There is equipoise about the therapeutic equivalence of the various formulations of Antiepileptic Drugs (AEDs) when used to treat people with epilepsy. The U.S. Food and Drug Administration (U.S. FDA) states that the current regulations guarantee that the approved AED formulations of each specific AED can be used interchangeably without concern for safety or efficacy and that no additional testing is needed when formulations of the same AED are interchanged. However, physicians and patients, in several surveys including one performed of AES members in 2007, express a majority opinion that the various formulations of the same AED are not always therapeutically equivalent in every patient. Positions taken by several organizations including the American Academy of Neurology, the Epilepsy Foundation and the International League Against Epilepsy (French Chapter) reflect this equipoise and advocate for physician and patient consent prior to switching formulations. The AES recognizes that controlled, prospective data on therapeutic equivalence of different AED formulations in people with epilepsy is not available because appropriate studies have not been conducted.
The American Epilepsy Society offers its support of the following principles concerning the continuity of Antiepileptic Drugs for adults and children with epilepsy:
- The American Epilepsy Society supports the development and completion of a valid controlled, prospective clinical trial, with protocol approval by the U.S. FDA, studying the impact of differences between the same AED formulations of different manufacturers. Until such data becomes available, the following positions are adopted:
- Physicians who treat people with epilepsy are skilled in choosing appropriate AEDs at appropriate dosages to reduce or eliminate seizures and avoid adverse effects. Physicians are trained to do this by using the best available scientific evidence in combination with clinical expertise. As such, the Society opposes formulation substitution of antiepileptic drugs for the treatment of epilepsy without physician and patient approval.
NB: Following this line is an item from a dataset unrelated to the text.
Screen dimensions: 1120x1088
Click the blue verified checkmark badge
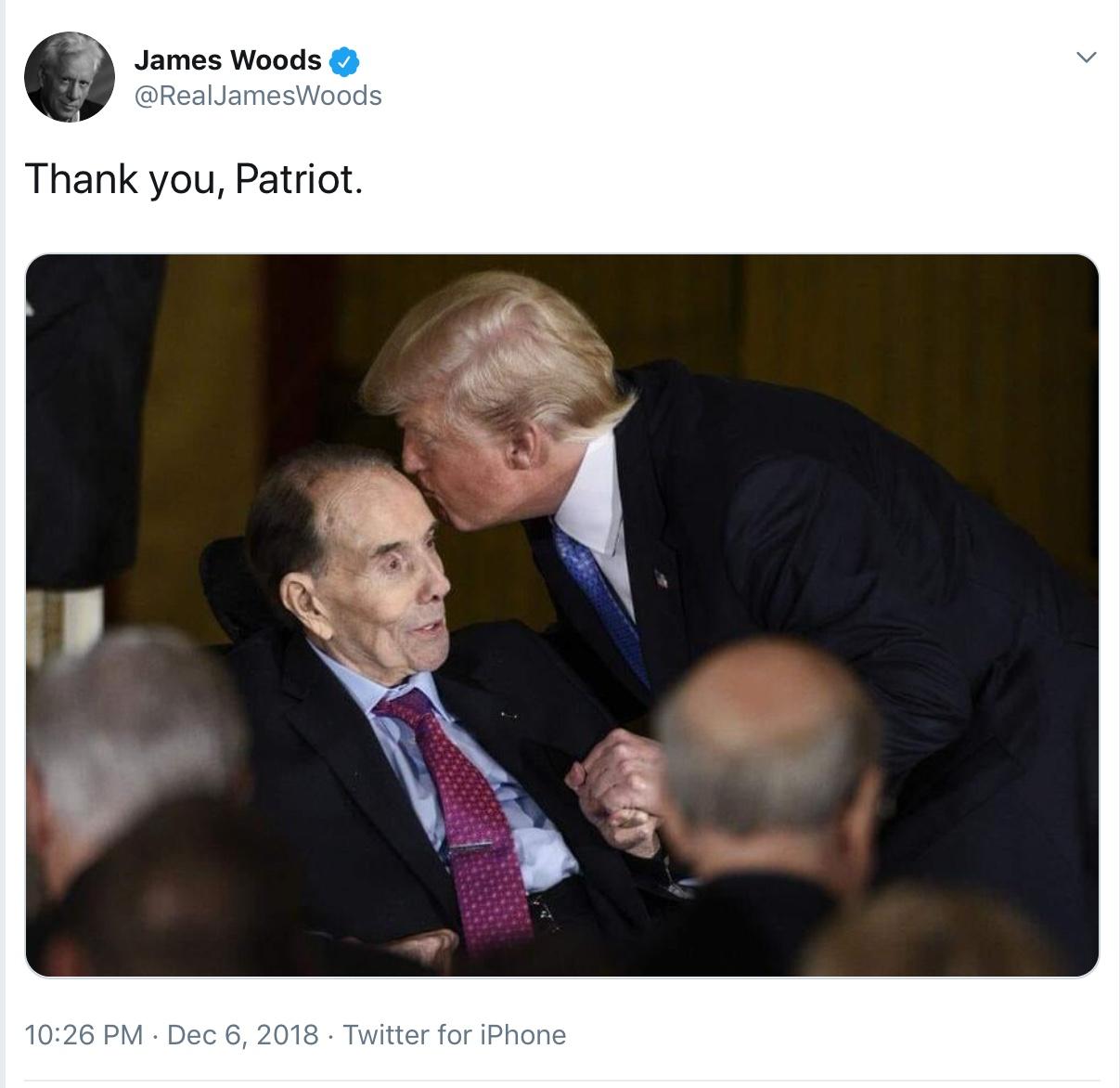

- The American Epilepsy Society believes that ensuring appropriate access and financial coverage of AEDs for the treatment of epilepsy contributes to ethical, high-quality care. The Society opposes all state and federal legislation and formularies that limit the ability of physicians to determine which AED formulations, to prescribe for the treatment of patients with epilepsy.
- The American Epilepsy Society strongly supports the development of federal regulations validated in people with epilepsy that ensure that the various formulations of each AED are therapeutically equivalent and can be used interchangeably without concern for safety or efficacy.
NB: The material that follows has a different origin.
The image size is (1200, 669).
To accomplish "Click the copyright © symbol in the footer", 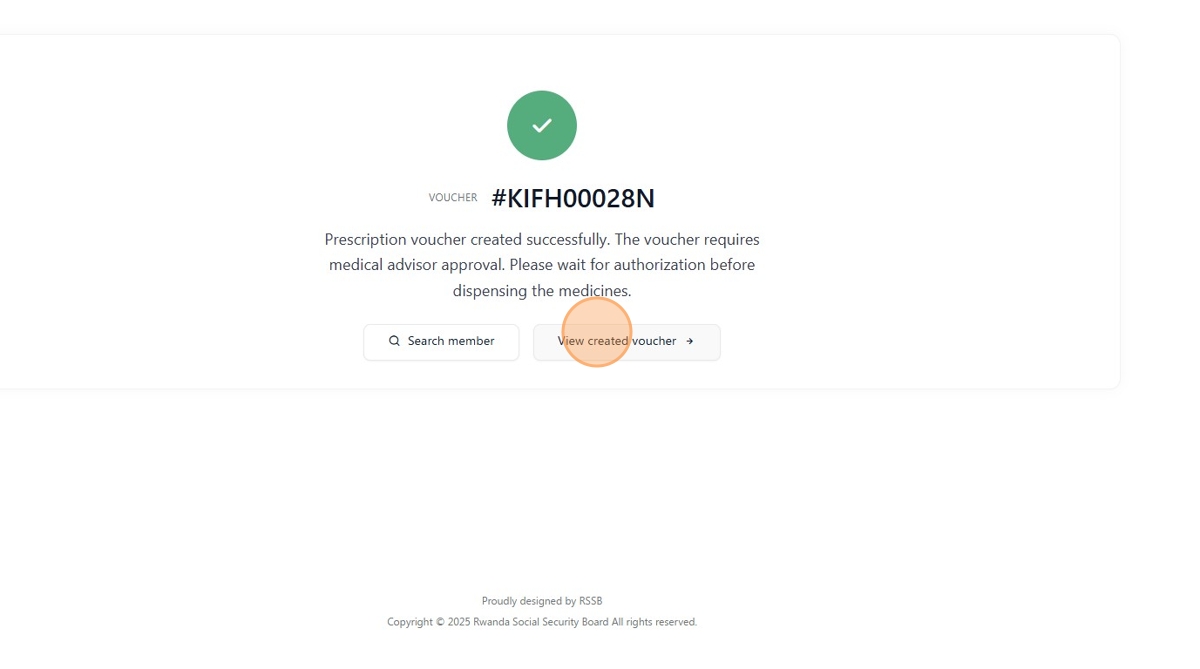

- Physicians who treat people with epilepsy are skilled in choosing appropriate AEDs at appropriate dosages to reduce or eliminate seizures and avoid adverse effects. Physicians are trained to do this by using the best available scientific evidence in combination with clinical expertise. As such, the Society opposes formulation substitution of antiepileptic drugs for the treatment of epilepsy without physician and patient approval.